Published: March 30, 2022

cox family process speaker series event flyerThe Center for Humanities & the Arts (CHA) at CU Boulder is holding the second installment of the Cox Family Process Speaker Series on Wednesday, March 30, 2022 at 12:30pm MT via Zoom Webinar. This event will feature renowned filmmaker and video essayist Kevin B. Lee and his work “Transformers: the Premake.”

The Cox Family Process Speaker Series annual programming seeks to bring renowned artists and scholars to CU Boulder each spring to speak about work that made them well-known in their fields of study and research.


About Kevin B. Lee

Kevin B. Lee directs Crossmedia Publishing at Merz Akademie, Stuttgart. He is a filmmaker, film critic, and producer of over 350 video essays that explore connections between film and media. He is also the Founding Editor and Chief Video Essayist at Fandor Keyframe and founding partner of dGenerate Films (a distribution company for independent Chinese cinema). He often collaborates with filmmaker and media artist Chloé Galibert-Laîné. Their work has been shown at IFFR, True/False Film Festival, Open City Documentary Film Festival, Camden International Film Festival and London Essay Film Festival, as well as art venues such as the Ars Electronica Festival and the WRO Media Art Biennale. Most recntly, he has been appointed the Locarno Film Festival Professor for the Future of Cinema and Audiovisual Arts at USI Università della Svizzera italiana. 

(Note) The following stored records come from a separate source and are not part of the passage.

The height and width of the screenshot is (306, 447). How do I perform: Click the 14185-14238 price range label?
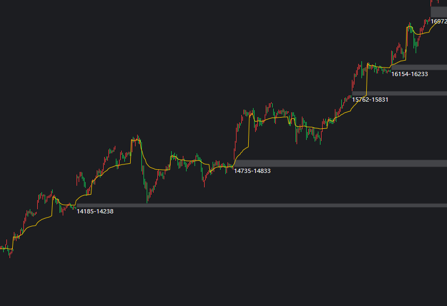coord(95,211)
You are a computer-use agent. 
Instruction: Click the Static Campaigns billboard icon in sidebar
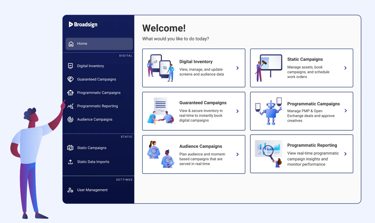click(x=70, y=148)
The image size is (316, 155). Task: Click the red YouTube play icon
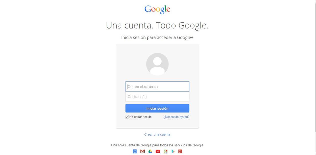(158, 151)
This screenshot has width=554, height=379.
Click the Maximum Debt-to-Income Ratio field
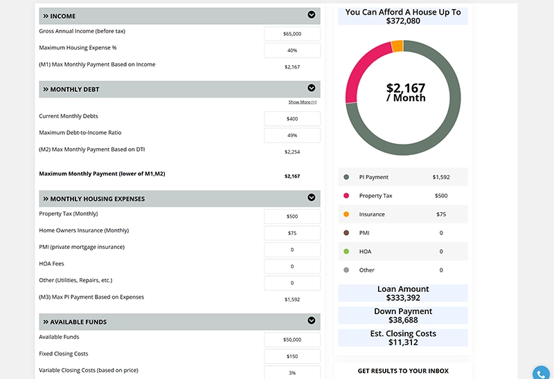click(x=292, y=136)
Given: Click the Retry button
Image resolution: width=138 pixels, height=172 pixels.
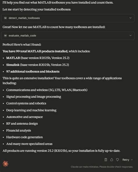Looking at the screenshot, I should pyautogui.click(x=126, y=160).
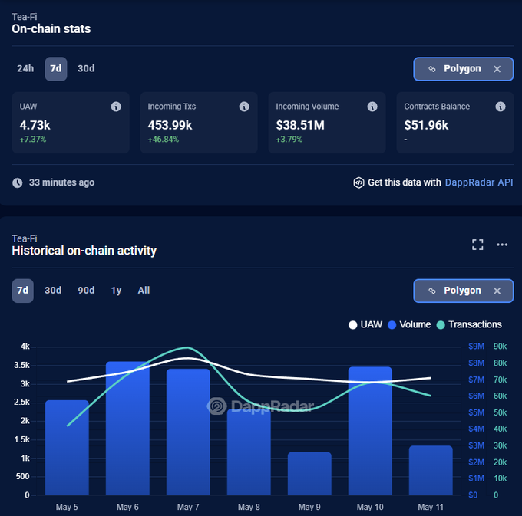Image resolution: width=522 pixels, height=516 pixels.
Task: Open the Polygon chain selector in Historical activity
Action: (454, 291)
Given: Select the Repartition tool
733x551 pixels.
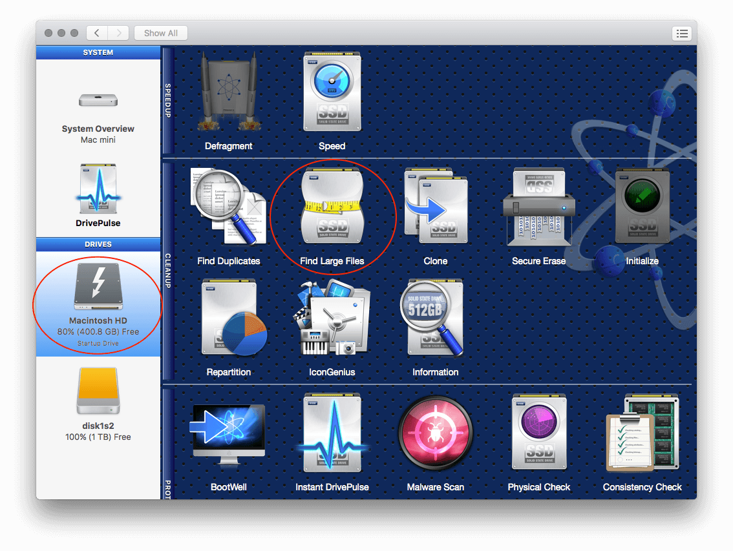Looking at the screenshot, I should point(228,317).

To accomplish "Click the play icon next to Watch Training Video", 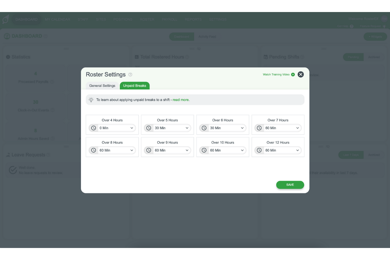I will click(x=293, y=75).
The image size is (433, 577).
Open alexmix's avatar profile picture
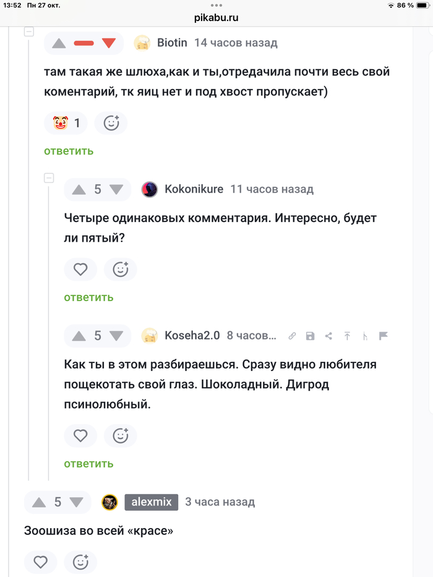pos(109,502)
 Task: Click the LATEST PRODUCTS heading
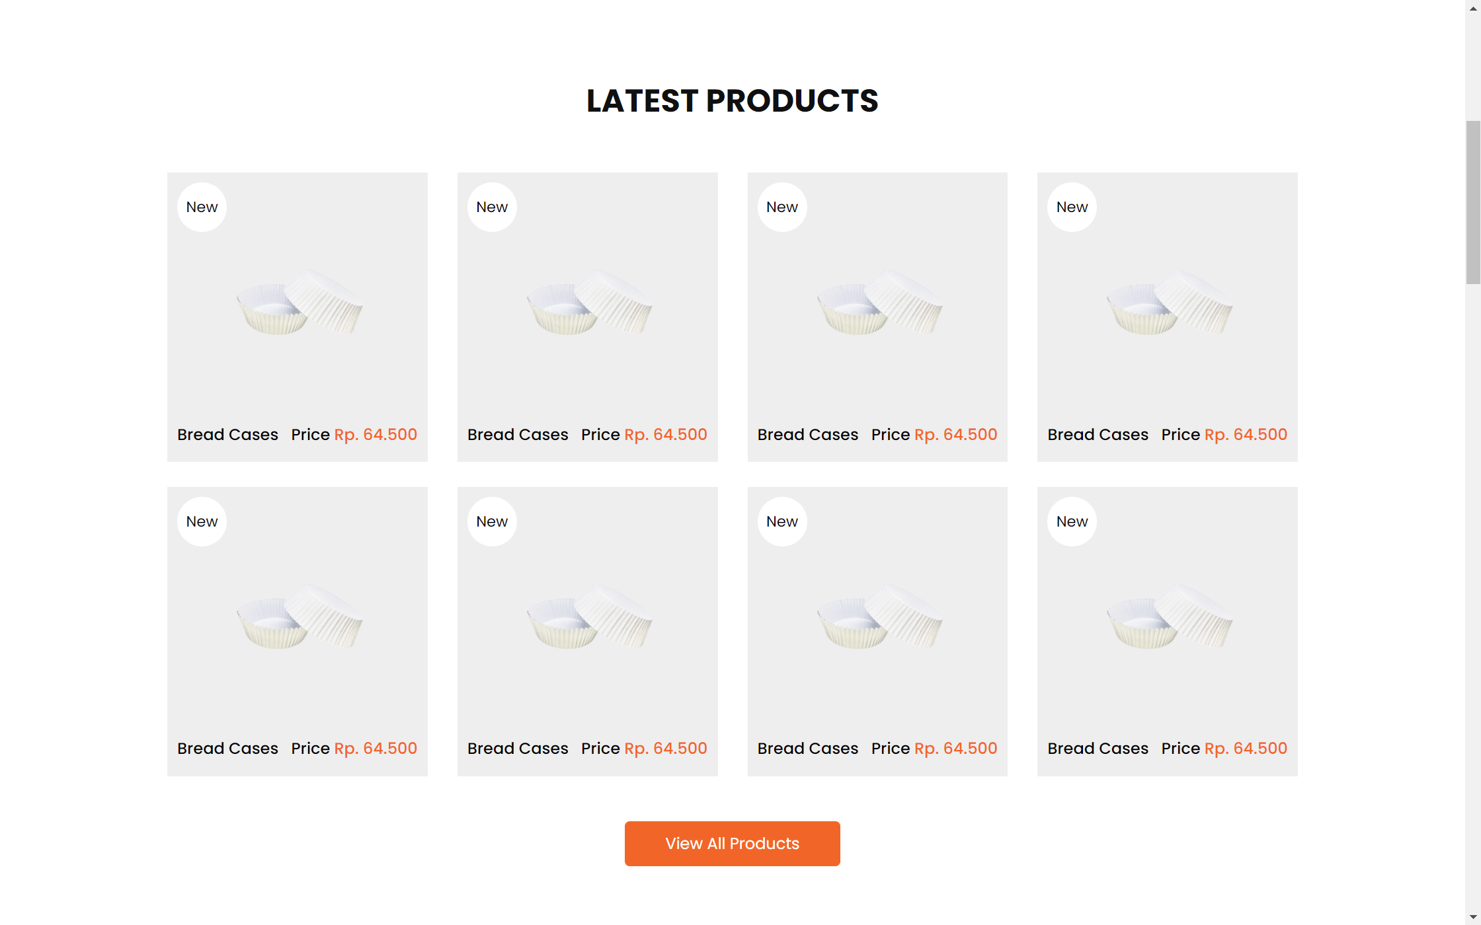(732, 101)
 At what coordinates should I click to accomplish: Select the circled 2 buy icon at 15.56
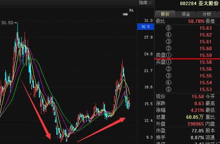(169, 69)
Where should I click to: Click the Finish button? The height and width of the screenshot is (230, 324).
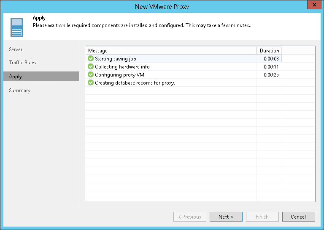(262, 217)

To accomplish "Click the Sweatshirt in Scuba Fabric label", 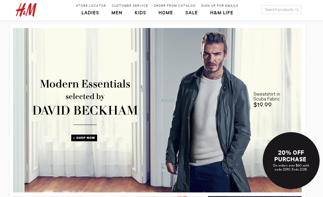I will 267,97.
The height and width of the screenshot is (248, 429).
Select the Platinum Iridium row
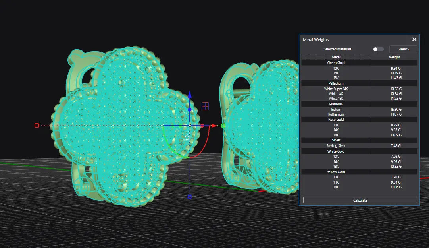(x=336, y=109)
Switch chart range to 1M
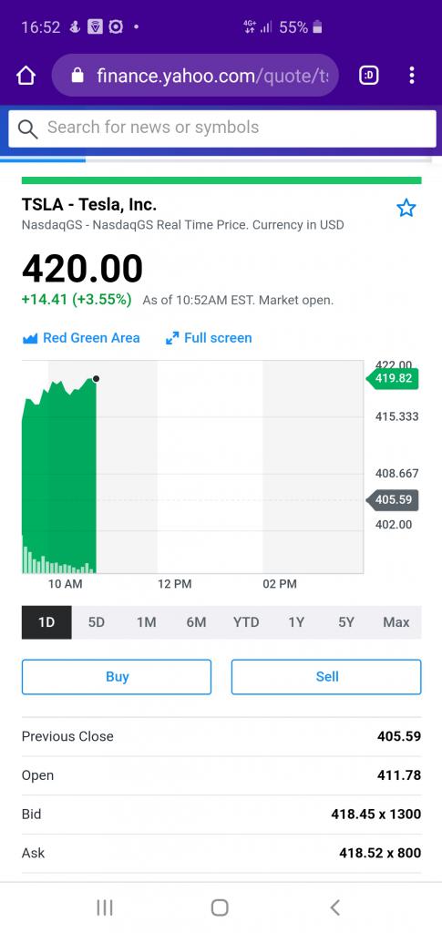This screenshot has width=442, height=933. 147,622
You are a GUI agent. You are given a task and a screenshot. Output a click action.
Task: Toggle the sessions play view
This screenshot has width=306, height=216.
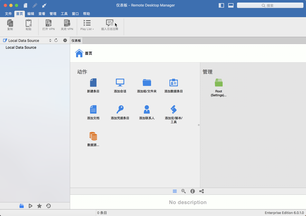pos(30,206)
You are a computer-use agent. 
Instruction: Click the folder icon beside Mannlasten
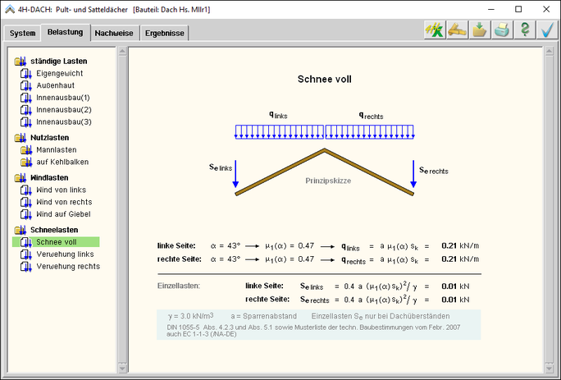tap(25, 150)
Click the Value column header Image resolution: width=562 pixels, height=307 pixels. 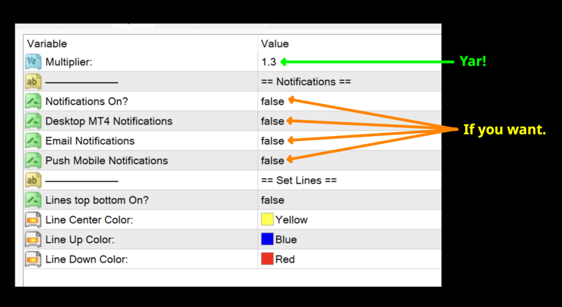(x=275, y=44)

 WEBSITE: https://www.alsolikelife.com/

About "Transformers: The Premake"

Transformers: Age of Extinction, the fourth installment of the Transformers movie franchise directed by Michael Bay, was released June 27, 2014. But for months ahead of the release, on YouTube one could already access an immense trove of production footage recorded by amateurs in locations where the film was shot, such as Utah, Texas, Detroit, Chicago, Hong Kong and mainland China. Transformers: the Premake turns 355 YouTube videos into a critical investigation of the global big budget film industry, amateur video making, and the political economy of images.

The Premake utilizes a “desktop documentary” technique that acknowledges the internet's role not only as a boundless repository of information but as a primary experience of reality. It creatively depicts the process in which we explore a deep web of images and data to reach moments of discovery and decisive action. In a blockbuster cinema culture rife with insipid remakes of franchise properties, The Premake presents a critical counter-image in which personalized digital media asks what Hollywood is really doing in the world.